11. The application was given on the day on which evidence was recorded. The application contains the order of the Court passed on it as also an endorsement by the learned Subordinate Judge on the margin. In the marginal endorsement it is stated that this motion for new issue and the new prayer have been submitted at a very late stage and after the evidence was over. The order on the application states that the application was presented after the case was argued. The application is, however, numbered Exhibit 21 and the plaintiff's deposition is Exhibit 22 and an extract of account filed on behalf of the plaintiff is marked as Exhibit 23. Whatever may be the case as to the exact interval of time when the application was given, it is clear that the learned Subordinate Judge had disallowed oral evidence on the point as he was of opinion that the alleged settlement was an act of sale for a consideration of Es. 1,000 and that as it was not evidenced by a writing duly registered, the plaintiff could not be allowed to lead oral evidence of such a transaction.
12. The learned District Judge deals with the point thus :-
As regards the second issue if the plaintiff had alleged a partition between himself and his son and stated that Rs. 1,000 out of the joint family property were given to his son, Damn, for his share and the house was reserved for himself and his other son for their shares, perhaps I would have hesitated to exclude oral evidence to prove it; but in the plaint the plaintiff expressly states that there was a release by Damu of his interest on receiving Rs. 1,000. Such a release of an interest in immoveable property for more than Rs, 100 requires to be in writing registered.
I am constrained to observe that it is not correct to say that the plaint expressly stated that there was a release by Damu of his interest.
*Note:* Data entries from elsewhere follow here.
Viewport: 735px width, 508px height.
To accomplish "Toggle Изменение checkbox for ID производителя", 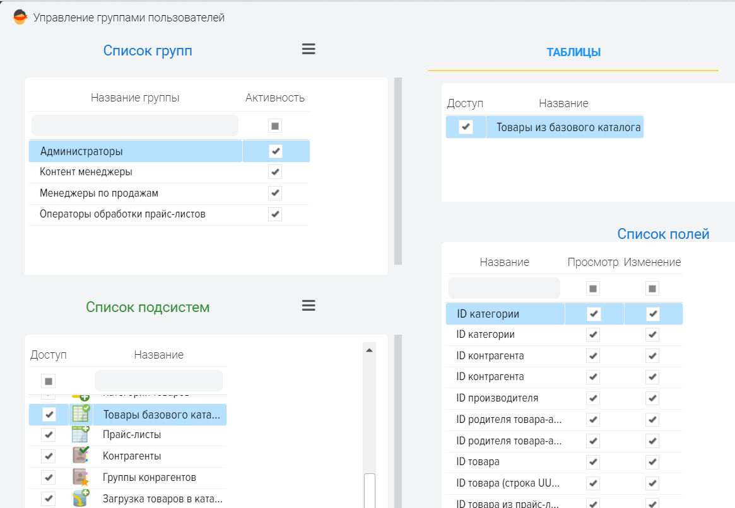I will 652,398.
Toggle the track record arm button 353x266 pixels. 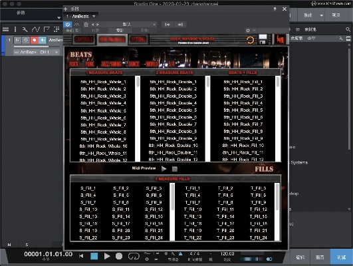click(x=34, y=40)
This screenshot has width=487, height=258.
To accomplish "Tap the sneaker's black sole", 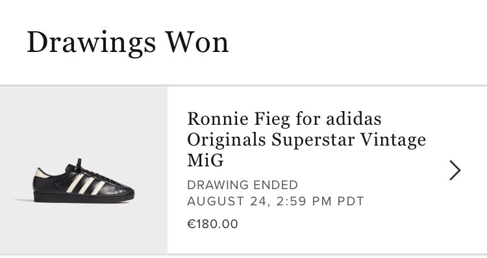I will point(84,198).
I have given above the contents of the plaint on the point. I do not find therein anything about release by Damu. Moreover, Exhibit 21 substantially contains a statement of the story of the same kind that the learned District Judge would have liked to have to enable him to allow oral evidence to be given. I think that in this case the provisions of Section 9 of the Transfer of Property Act were not kept in view. I am of opinion that the alleged arrangement will, if proved, amount to a family settlement. It is evidently not alleged to be by way of sale or exchange. There is no provision of law requiring that partitions or family settlements must be reduced to writing and the writing registered, though, of course, when they are reduced to writing the point of registration may arise.
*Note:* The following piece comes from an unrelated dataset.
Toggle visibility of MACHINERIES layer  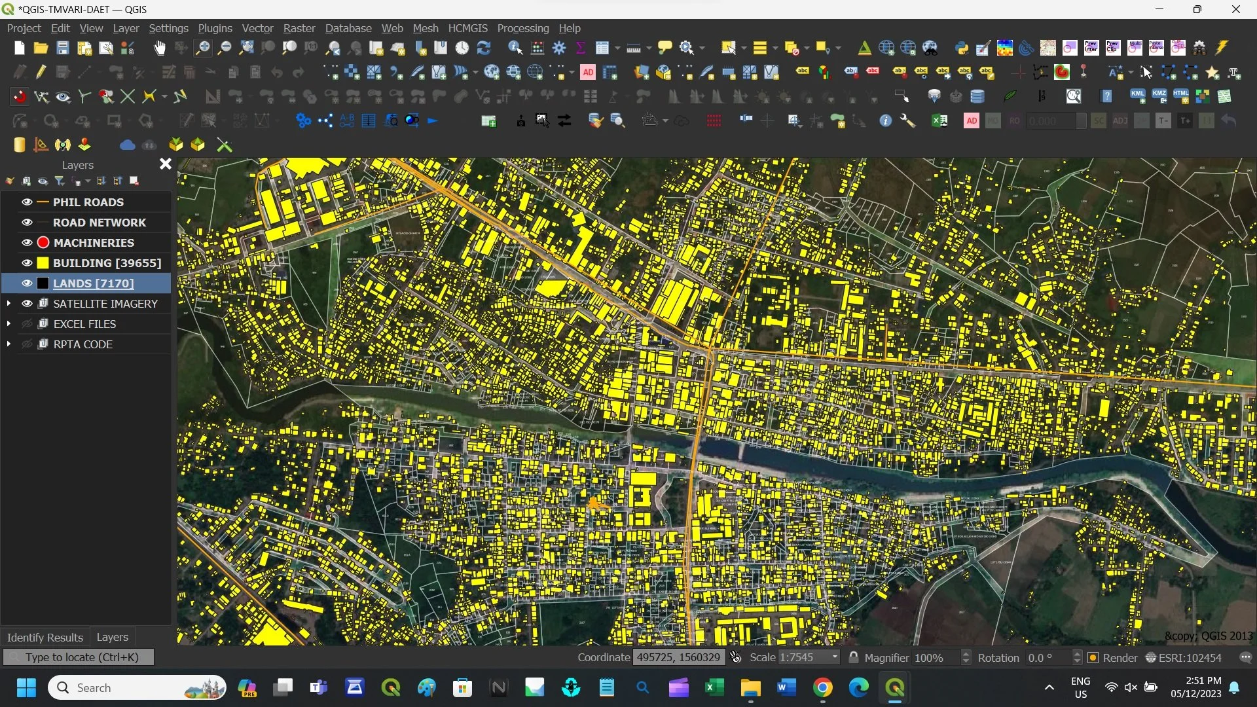27,243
13. In this veiw of the case, it was wrong to exclude oral evidence as was done in this case. I, therefore, allow the appeal and reverse the decree of the lower Courts and set aside the order dismissing the suit and send back the case to the Court of first instance to take the oral evidence that may be tendered on the point of the alleged settlement and decide the case in the light of the above remarks. The finding as to the nature of the property recorded on issue No. 1 in both the lower Courts will stand, The plaintiff confined to the list of witnesses already given by him and the defendant will be entitled only to give evidence by way of rebuttal.
As to costs, I think it will be equitable to allow to the appellant costs of the second appeal. There will be no order as to the costs of the lower appellate Court and the costs in the trial Court incurred up to the time of the decision of the suit, and the costs of the further hearing in the Court of first instance will be in the discretion of the learned Subordinate Judge.